How we’d set-up our Databricks deployment pipelines with Terraform repositories in 2024

Published in

Databricks Platform SME

7 min readFeb 7, 2024

The video and blog post have been co-authored by Tony Bo. A video representing this blog post content can be found here.

There are countless ways an organization can architect their Terraform repositories to deploy cloud infrastructure, from a 400-line main.tf file all the way to everything in tidy modules to be called downstream.

Some of these architectures stand the test of time, while others become brittle over the years and introduce rate limits, circular dependencies, or the accidental coupling of unrelated resources.

In this post, Tony and I outline how in 2024 we’d architect our Databricks Terraform repository for long-term scalability and usability, driven by two basic principles: isolation and reusability.

These principles are not unique to a Terraform repository with Databricks, but we wanted to walk through practical examples of how they’re applied.

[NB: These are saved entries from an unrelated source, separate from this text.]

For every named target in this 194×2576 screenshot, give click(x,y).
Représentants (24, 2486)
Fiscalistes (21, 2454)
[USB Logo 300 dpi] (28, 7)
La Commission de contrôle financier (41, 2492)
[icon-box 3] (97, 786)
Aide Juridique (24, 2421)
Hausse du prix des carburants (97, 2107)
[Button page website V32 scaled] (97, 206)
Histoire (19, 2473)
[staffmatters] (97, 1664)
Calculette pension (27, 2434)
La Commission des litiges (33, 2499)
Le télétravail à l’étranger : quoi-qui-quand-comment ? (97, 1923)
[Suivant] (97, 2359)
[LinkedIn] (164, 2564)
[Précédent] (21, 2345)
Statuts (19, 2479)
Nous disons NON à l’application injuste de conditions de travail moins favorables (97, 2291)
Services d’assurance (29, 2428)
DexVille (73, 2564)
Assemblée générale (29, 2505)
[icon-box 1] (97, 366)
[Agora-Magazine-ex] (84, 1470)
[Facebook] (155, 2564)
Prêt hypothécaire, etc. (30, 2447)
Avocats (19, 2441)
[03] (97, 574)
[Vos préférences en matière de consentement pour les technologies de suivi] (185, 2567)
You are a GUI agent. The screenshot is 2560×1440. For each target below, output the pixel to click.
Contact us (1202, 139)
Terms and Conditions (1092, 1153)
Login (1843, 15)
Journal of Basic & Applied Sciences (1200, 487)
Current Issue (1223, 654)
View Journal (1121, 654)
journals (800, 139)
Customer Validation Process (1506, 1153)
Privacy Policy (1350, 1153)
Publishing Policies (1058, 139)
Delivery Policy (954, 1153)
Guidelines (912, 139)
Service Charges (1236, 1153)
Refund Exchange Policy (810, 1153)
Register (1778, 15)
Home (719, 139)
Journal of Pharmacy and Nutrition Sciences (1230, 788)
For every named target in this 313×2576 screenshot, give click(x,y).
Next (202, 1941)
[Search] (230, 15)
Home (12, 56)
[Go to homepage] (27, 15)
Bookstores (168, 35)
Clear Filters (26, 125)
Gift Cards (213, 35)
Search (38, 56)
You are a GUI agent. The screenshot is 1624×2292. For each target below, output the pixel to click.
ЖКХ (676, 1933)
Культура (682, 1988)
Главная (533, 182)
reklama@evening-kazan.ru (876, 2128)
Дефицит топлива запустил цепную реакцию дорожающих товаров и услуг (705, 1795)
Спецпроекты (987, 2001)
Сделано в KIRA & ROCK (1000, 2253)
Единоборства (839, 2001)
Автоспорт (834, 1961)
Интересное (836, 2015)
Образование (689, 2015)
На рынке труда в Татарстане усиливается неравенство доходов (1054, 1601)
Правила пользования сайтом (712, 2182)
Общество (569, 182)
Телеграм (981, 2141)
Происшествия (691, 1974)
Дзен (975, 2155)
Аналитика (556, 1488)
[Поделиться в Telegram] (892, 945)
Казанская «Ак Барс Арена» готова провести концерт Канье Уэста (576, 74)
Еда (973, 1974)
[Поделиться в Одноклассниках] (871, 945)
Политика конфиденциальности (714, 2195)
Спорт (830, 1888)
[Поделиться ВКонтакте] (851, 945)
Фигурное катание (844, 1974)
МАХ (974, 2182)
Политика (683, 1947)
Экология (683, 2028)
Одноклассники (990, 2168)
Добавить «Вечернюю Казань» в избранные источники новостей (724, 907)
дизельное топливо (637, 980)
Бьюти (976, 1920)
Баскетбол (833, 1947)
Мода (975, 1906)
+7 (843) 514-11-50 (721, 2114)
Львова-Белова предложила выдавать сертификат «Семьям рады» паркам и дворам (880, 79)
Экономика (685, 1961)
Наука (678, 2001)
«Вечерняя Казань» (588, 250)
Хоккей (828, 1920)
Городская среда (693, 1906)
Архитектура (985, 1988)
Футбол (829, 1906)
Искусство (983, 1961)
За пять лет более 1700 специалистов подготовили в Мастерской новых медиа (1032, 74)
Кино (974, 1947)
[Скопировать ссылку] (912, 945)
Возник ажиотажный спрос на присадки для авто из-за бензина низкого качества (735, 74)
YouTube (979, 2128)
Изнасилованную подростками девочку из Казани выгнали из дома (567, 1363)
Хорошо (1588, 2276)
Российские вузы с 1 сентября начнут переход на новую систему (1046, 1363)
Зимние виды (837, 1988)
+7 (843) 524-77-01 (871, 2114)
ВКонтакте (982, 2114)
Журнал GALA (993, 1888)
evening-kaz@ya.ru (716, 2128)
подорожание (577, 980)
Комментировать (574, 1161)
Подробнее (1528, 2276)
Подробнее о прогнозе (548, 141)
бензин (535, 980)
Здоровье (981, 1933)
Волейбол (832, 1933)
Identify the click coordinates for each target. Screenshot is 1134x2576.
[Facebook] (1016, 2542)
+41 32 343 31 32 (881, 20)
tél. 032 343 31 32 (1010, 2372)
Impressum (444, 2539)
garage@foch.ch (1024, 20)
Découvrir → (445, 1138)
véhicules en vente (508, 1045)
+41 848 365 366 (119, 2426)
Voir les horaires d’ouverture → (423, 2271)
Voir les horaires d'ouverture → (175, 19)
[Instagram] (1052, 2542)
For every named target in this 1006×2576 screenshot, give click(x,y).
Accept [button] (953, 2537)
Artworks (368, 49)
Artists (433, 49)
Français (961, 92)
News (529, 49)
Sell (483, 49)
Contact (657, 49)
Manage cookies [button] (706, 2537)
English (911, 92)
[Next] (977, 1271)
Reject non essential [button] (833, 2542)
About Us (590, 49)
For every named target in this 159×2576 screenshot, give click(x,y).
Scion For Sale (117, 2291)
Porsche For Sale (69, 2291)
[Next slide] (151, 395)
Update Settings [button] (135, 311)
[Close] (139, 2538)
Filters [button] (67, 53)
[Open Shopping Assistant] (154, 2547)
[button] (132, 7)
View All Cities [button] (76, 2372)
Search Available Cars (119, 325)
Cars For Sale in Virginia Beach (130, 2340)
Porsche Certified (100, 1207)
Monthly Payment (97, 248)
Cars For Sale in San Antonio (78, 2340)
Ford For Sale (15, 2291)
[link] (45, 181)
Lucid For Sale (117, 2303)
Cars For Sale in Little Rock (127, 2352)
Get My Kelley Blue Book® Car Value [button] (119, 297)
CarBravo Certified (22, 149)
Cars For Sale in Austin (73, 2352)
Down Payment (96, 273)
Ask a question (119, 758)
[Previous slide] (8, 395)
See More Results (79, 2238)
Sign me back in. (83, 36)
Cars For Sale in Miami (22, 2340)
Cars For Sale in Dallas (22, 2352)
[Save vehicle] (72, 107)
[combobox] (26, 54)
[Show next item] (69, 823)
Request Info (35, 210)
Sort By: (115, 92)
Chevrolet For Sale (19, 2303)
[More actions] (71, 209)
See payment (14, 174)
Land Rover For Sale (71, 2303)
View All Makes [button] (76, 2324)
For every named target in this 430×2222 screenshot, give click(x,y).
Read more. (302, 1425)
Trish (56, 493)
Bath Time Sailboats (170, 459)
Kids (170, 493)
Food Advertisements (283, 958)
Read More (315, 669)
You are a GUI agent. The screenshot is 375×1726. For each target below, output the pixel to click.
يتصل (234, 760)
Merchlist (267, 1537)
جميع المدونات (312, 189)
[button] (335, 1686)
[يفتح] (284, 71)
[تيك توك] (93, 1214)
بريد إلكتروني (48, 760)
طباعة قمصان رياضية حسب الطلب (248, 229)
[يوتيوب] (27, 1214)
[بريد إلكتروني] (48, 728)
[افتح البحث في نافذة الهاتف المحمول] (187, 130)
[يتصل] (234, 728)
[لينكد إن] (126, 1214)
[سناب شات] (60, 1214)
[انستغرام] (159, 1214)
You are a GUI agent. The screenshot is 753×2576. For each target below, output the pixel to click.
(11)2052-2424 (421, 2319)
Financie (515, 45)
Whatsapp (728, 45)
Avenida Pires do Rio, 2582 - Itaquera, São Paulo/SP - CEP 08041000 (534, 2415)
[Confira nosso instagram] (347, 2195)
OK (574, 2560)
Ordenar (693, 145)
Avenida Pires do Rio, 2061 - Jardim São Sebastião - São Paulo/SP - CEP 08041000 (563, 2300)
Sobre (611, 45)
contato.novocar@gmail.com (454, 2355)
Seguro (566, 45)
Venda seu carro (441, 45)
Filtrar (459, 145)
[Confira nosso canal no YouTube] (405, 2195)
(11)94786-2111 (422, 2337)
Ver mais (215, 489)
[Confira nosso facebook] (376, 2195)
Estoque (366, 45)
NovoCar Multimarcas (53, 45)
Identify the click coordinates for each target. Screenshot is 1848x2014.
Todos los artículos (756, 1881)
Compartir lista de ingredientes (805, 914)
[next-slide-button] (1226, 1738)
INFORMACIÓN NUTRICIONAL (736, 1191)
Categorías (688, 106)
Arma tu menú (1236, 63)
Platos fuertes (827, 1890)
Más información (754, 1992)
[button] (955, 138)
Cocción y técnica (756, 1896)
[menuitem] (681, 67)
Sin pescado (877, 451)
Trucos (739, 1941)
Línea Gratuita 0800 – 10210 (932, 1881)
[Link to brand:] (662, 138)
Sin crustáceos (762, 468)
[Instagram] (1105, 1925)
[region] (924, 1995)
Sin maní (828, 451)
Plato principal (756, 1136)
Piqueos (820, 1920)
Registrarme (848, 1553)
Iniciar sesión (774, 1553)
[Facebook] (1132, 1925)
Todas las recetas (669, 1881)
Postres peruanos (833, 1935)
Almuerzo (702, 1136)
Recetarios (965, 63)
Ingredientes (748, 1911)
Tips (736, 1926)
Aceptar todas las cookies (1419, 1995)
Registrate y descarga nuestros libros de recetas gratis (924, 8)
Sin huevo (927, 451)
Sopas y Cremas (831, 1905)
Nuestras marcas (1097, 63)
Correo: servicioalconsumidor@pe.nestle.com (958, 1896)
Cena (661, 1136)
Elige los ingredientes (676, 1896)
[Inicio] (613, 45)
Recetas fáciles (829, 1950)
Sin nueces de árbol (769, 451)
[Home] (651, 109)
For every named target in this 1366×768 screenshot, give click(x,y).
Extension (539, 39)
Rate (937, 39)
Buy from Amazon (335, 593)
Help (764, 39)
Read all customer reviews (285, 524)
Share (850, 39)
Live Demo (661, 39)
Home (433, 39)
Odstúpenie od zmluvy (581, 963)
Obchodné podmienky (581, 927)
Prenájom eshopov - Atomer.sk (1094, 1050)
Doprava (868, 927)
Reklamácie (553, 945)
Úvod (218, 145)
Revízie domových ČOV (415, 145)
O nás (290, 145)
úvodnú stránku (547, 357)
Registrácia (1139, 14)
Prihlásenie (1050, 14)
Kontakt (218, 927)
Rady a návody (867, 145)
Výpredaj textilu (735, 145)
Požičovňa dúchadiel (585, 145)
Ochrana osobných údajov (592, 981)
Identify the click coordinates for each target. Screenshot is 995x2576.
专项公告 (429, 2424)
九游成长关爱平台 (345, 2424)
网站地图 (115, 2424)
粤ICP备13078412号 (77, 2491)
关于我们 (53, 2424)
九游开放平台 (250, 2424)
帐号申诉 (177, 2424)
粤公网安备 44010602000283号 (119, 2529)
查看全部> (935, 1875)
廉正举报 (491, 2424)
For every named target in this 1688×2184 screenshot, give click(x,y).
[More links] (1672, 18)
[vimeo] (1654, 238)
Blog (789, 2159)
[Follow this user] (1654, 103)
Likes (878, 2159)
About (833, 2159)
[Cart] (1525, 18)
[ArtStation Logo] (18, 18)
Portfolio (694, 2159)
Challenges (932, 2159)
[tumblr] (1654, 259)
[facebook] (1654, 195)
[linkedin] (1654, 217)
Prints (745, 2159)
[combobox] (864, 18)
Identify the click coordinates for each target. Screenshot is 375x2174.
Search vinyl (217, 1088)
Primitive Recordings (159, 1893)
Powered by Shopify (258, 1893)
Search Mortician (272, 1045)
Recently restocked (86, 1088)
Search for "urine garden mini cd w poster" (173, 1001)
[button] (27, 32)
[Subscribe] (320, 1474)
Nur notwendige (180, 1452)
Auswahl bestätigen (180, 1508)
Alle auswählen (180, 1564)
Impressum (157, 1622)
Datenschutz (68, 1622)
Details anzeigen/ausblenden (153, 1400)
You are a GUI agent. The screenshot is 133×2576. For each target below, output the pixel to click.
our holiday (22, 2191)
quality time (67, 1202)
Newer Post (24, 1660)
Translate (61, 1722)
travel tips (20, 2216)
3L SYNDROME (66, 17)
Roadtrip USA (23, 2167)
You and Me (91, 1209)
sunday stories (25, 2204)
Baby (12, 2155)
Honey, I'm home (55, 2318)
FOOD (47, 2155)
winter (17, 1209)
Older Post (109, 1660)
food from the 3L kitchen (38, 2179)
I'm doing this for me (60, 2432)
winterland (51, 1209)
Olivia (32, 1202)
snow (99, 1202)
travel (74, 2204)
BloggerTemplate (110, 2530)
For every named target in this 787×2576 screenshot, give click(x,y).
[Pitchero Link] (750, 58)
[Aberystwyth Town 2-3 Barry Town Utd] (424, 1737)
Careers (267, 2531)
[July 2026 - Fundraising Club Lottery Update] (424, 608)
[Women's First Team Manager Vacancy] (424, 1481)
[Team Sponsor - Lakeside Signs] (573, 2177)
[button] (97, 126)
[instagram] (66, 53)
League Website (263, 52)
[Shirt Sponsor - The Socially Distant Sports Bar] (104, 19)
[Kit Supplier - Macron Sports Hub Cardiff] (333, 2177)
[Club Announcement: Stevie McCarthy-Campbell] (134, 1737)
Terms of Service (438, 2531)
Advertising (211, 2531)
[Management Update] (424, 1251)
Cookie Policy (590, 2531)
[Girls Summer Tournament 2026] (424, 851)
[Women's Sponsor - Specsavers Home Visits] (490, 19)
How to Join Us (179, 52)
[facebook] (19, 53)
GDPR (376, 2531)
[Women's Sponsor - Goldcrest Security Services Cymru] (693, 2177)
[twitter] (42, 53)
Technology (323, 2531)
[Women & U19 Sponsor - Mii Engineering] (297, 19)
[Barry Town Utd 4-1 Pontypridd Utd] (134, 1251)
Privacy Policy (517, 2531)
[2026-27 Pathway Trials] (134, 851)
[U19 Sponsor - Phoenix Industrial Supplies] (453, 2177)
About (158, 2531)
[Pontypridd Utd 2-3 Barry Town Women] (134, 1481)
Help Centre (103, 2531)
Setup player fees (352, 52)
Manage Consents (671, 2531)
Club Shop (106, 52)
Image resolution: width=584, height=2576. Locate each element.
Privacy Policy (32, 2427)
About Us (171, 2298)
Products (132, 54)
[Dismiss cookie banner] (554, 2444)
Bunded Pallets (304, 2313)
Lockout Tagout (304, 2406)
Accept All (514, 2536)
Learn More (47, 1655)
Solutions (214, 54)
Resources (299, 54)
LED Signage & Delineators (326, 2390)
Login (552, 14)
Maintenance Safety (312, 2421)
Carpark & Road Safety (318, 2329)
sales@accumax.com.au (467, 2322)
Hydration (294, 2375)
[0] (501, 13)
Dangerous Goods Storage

You can find the example code base used to deploy these resources here. No warranties or guarantees are associated with this repository, but please leave Git Issues as needed.

NOTE: This blog post assumes a base level of familiarity with Terraform and Databricks. Before proceeding, you should be familiar with the basics of Terraform (e.g., plan, apply, etc.) and Databricks (Unity Catalog, workspaces, etc.).

Isolating Your Environments:

The first key point we architect for is the isolation of Terraform resources that have no relationship to each other. The atomic unit we’ll be working with, from a Databricks perspective, is a workspace.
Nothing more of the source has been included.